To read Oliver Sacks' 2001 recollection of his childhood years, his great appreciation for how the mind works was inspired by a relative, who he called Uncle Tungsten, that introduced him to the wonderful world of chemistry. Sacks, who recently died at the age of 82, never lost his passion for the periodic table, collecting an element for each year of his life. Thallium proved not so easy to acquire at age 81, and needed special housing. He worried how he was going to deal with Bismuth, but Plumbum, better known as Lead, is the final element in his periodic table.
It would be easy to say that Dr. Sacks died with a heavy heart, but as he wrote in an essay several months back when he was told his condition was terminal, he accepted his condition, especially since he felt he had been given nine extra years after he was first diagnosed with an ocular melanoma. It's only fitting since many of the patients he shared with us through his fabulous books similarly had to learn to cope with their conditions and had learned to accept them.

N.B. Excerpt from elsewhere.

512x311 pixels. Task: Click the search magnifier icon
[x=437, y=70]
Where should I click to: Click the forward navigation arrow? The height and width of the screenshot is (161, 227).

His recent books have focused more on himself, notably The Mind's Eye, which starts with his own condition. It grows into a wonderful study on how to come to terms with his condition, ambling in different directions as he writes the book in the form of journal entries, which was a departure from his previously tightly knitted sets of case studies. The book sprang from an essay he wrote in 2003, first published in the New Yorker.
One of my favorite books was The Island of the Colorblind, where he studied an indigenous group of natives on an island near Guam, who had become selectively colorblind over succeeding generations because it allowed them to thrive in a dense jungle setting where a "normal" sighted person only saw a sea of green. By being completely colorblind, these natives were better able to differentiate the shades of gray and better live in this environment. It was only a select few who had this condition, descendants of the king. Others focused their energies more on the shoreline, where color differentiation was more important.
His most famous book, Awakenings, was made into a movie starring Robin Williams and Robert De Niro. Sacks wrote of his experience working with Williams in this lovely obituary last year. Sacks noted that at times he felt uneasy with the uncanny way Williams was able to capture his mannerisms, and it was literally like seeing himself. Robin Williams' daughter returned the gesture with this wonderful photograph of the two of them together.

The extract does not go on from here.